**TO DO:**
Copy out the lines below that hold the word "picture".

Records from a collection
*** Block opens ***
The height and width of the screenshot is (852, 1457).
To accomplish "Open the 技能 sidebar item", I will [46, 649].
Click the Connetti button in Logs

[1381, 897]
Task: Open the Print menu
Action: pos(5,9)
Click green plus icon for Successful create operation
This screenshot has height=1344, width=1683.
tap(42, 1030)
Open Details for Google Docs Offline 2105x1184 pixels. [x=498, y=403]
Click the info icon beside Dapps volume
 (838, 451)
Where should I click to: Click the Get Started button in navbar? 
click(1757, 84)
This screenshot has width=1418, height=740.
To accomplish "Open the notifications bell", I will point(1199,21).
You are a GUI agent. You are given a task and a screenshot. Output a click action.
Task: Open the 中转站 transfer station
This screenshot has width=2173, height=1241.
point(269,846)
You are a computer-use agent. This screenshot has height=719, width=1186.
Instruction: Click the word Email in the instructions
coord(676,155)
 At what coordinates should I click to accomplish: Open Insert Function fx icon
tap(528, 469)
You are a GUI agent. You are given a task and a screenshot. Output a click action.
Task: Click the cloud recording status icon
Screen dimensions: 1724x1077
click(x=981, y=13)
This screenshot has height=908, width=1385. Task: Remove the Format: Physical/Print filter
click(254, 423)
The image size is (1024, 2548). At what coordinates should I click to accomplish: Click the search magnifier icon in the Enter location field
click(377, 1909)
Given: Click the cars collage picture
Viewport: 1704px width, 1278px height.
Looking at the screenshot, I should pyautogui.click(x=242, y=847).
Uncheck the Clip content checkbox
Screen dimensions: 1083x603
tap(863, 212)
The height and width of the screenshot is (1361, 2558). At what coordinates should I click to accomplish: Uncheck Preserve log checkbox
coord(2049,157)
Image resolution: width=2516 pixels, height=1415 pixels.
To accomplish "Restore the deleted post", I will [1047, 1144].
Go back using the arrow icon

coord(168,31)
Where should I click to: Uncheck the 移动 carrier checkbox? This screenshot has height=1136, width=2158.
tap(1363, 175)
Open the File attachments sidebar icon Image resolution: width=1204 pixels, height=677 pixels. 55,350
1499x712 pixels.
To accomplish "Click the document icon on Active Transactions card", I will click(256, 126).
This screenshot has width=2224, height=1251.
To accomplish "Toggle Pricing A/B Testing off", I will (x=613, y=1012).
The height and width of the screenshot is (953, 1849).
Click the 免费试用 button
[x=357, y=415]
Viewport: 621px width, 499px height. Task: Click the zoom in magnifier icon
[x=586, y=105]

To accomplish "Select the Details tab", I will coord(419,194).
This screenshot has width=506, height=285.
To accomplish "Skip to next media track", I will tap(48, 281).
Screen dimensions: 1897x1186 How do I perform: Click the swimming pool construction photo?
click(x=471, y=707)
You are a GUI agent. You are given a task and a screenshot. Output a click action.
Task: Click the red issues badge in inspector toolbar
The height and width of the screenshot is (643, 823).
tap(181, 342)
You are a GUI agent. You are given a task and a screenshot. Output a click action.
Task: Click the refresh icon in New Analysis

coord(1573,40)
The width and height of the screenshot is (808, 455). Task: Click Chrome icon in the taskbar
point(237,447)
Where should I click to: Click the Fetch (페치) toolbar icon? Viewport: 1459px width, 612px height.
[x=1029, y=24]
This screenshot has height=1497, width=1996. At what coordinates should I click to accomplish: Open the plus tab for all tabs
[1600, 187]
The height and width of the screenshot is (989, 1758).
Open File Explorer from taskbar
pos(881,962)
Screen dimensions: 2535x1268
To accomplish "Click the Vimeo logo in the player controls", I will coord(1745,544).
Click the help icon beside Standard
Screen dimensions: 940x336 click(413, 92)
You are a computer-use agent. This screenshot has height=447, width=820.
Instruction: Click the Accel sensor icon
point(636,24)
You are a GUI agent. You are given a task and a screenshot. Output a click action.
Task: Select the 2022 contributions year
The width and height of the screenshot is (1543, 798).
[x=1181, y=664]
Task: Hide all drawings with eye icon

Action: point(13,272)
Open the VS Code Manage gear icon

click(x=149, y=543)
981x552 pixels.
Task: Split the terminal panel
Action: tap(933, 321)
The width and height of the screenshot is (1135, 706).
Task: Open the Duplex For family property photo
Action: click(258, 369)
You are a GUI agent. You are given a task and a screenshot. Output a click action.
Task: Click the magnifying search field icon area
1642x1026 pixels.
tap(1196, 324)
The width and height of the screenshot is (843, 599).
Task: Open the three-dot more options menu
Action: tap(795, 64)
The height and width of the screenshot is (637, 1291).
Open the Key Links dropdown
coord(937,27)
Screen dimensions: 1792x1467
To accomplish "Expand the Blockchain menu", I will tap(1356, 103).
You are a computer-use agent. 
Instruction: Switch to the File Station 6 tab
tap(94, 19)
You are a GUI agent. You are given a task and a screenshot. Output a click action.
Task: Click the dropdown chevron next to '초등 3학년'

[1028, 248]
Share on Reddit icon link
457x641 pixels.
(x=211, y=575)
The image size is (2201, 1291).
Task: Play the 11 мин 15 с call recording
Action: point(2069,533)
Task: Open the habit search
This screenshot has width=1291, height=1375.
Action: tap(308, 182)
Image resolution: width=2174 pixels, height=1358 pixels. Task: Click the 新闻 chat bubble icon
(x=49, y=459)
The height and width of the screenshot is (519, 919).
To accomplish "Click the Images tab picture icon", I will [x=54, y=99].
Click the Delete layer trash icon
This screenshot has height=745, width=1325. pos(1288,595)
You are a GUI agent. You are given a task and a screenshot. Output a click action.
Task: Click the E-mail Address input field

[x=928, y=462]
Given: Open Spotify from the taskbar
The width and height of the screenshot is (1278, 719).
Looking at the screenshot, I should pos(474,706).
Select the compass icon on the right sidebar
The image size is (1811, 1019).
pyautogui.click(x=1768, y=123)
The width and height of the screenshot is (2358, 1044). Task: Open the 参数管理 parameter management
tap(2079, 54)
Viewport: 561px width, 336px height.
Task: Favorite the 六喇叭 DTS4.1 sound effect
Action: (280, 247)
*** Block closes ***
**REPLY TO THE TASK:**
Given: Click the cars collage picture
To accomplish "Click the Images tab picture icon", I will [x=54, y=99].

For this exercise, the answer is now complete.